I have a "splitting headache"


----------



## fossil (Jul 26, 2013)

Scars'll go just right with the tats.  Keep it up, you won't need any clothes at all.  

(Hope the rest of this firing goes without incident)


----------



## BrotherBart (Jul 26, 2013)

When you said you were gonna get hammered during the burn I thought you were talking about a nice IPA.


----------



## save$ (Jul 26, 2013)

Ouch!   Looks like those mishaps are going to leave marks to remind you.  That fire looks very threatening to me.


----------



## fossil (Jul 26, 2013)

save$ said:


> That fire looks very threatening to me.


 
Try to imagine yourself an object of greenware.


----------



## BrotherBart (Jul 26, 2013)

Anybody seen Adios' cranky neighbor around lately?


----------



## Adios Pantalones (Jul 26, 2013)

I will upload the video I took of the firebox when I have better service.

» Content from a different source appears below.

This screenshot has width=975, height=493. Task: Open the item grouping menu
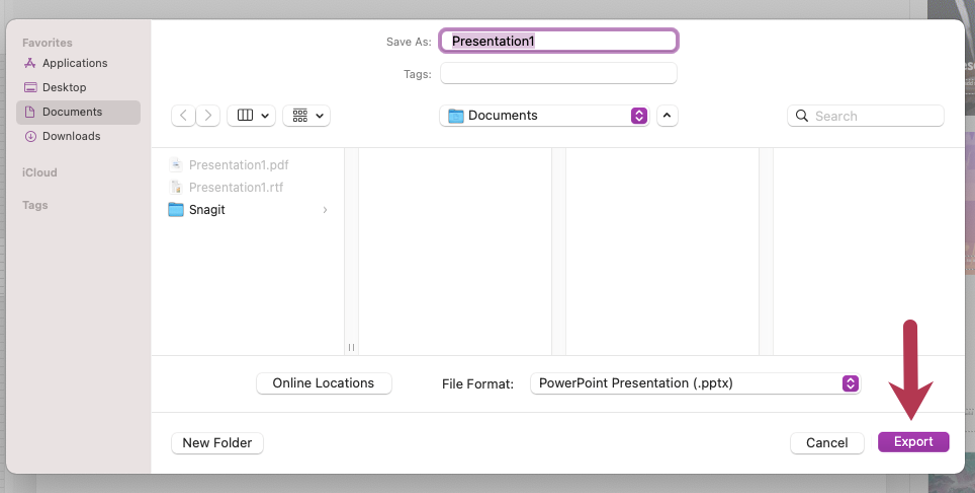click(306, 116)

I had just thrown in some pine- I dunno, it was a little pitchy dawg, and the reduction gases caused the firebox to puff like a locomotive for a bit. I have heard fire in there that made me take pause.

Got a coal in my mustache tonight- not only did it burn my lip, but now I have that burnt hair smell in my nostrils


----------



## Adios Pantalones (Jul 26, 2013)




----------



## PapaDave (Jul 26, 2013)

Didn't realize firing pottery was a contact sport, AP.
I've heard that women dig scars.


----------



## Adios Pantalones (Jul 26, 2013)

PapaDave said:


> Didn't realize firing pottery was a contact sport, AP.
> I've heard that women dig scars.


Well, it's not like I could really look worse. The wife was traveling, and I had to make sure I cleaned up all the blood before she got home today


----------



## fishingpol (Jul 26, 2013)

A man at one with his craft.

Scrolling down through the pics the wife thought you had one helluva chimney fire at your house until she saw the whole kiln.


----------



## WES999 (Jul 26, 2013)

Bones heal, chicks dig scars, pains temporary, and glory is forever.


----------



## save$ (Jul 26, 2013)

fossil said:


> Try to imagine yourself an object of greenware.

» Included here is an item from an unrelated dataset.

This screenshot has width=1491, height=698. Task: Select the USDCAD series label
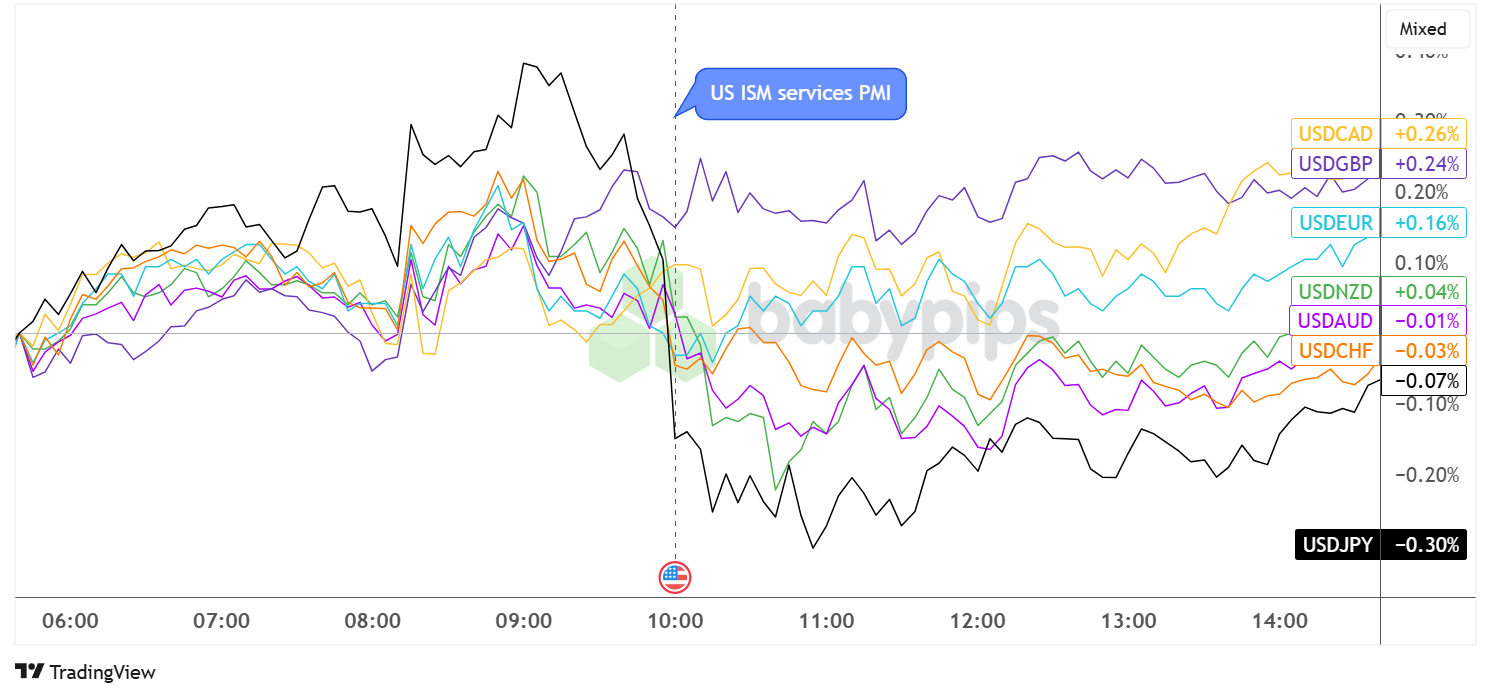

scatered some "ashes" last week. got to see what all that heat can do to a person.


----------



## Adios Pantalones (Jul 27, 2013)

save$ said:


> scatered some "ashes" last week. got to see what all that heat can do to a person.


Sorry to hear it s$


----------



## Hearth Mistress (Jul 27, 2013)

My neighbor is a potter, she has a firebrick kiln but it's propane, sounds like a dang hot air ballon when she has it crankin. I just showed her pictures of your kiln with fire shooting out the top and her exact words were "that's friggin cool" She admired your work too, nice stuff! Like I said  before, if I was closer I'd raid your kiln, with love of course   I get such a kick out of people throwing clay but don't have the patience for it. Blowing glass seems easier to me, just have to remember not to inhale (you only ever do that ONCE)

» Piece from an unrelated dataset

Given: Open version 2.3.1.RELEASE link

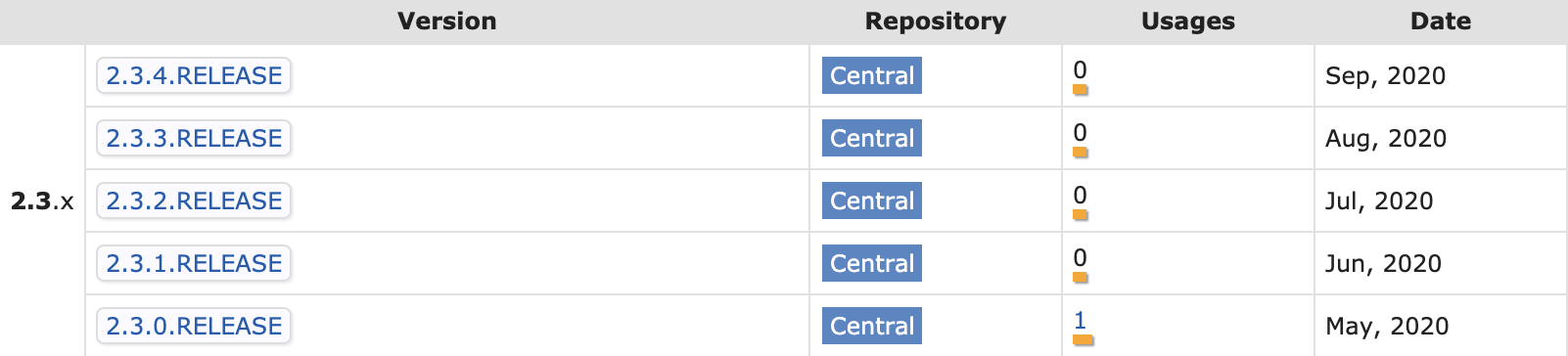Looking at the screenshot, I should 194,263.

Be careful will ya? We need you around here


----------



## Lake Girl (Jul 27, 2013)

Adios, nice looking set-up for the kiln and I'm jealous of the talent. Are you throwing full-time or just a sideline? Wish I was closer so I could take a first hand look...

My hubby would tell you it's only a "flesh wound" - good to go


----------



## Wildo (Jul 27, 2013)

Nice and Nice.


----------



## BrotherBart (Jul 27, 2013)

AP is headed for shucking the day job and doing clay things full time any day now.


----------



## Adios Pantalones (Jul 28, 2013)

As of January this year I'm a chemist three days, a potter three days, and I do the honey do list on Sunday.

Damn it, that's today.

Thanks all?


----------



## Lake Girl (Jul 30, 2013)

Read the article on your site ... while it's likely better for your mental health, it's sad when someone with a PhD only works part-time in their field.  I have four kids in University (luckily we did savings plans) but I wonder what their work careers will be like


----------



## Jags (Jul 30, 2013)

From Skulz (yours) to flowers.  Looks like you have all the bases covered.


Lake Girl said:


> Wish I was closer so I could take a first hand look...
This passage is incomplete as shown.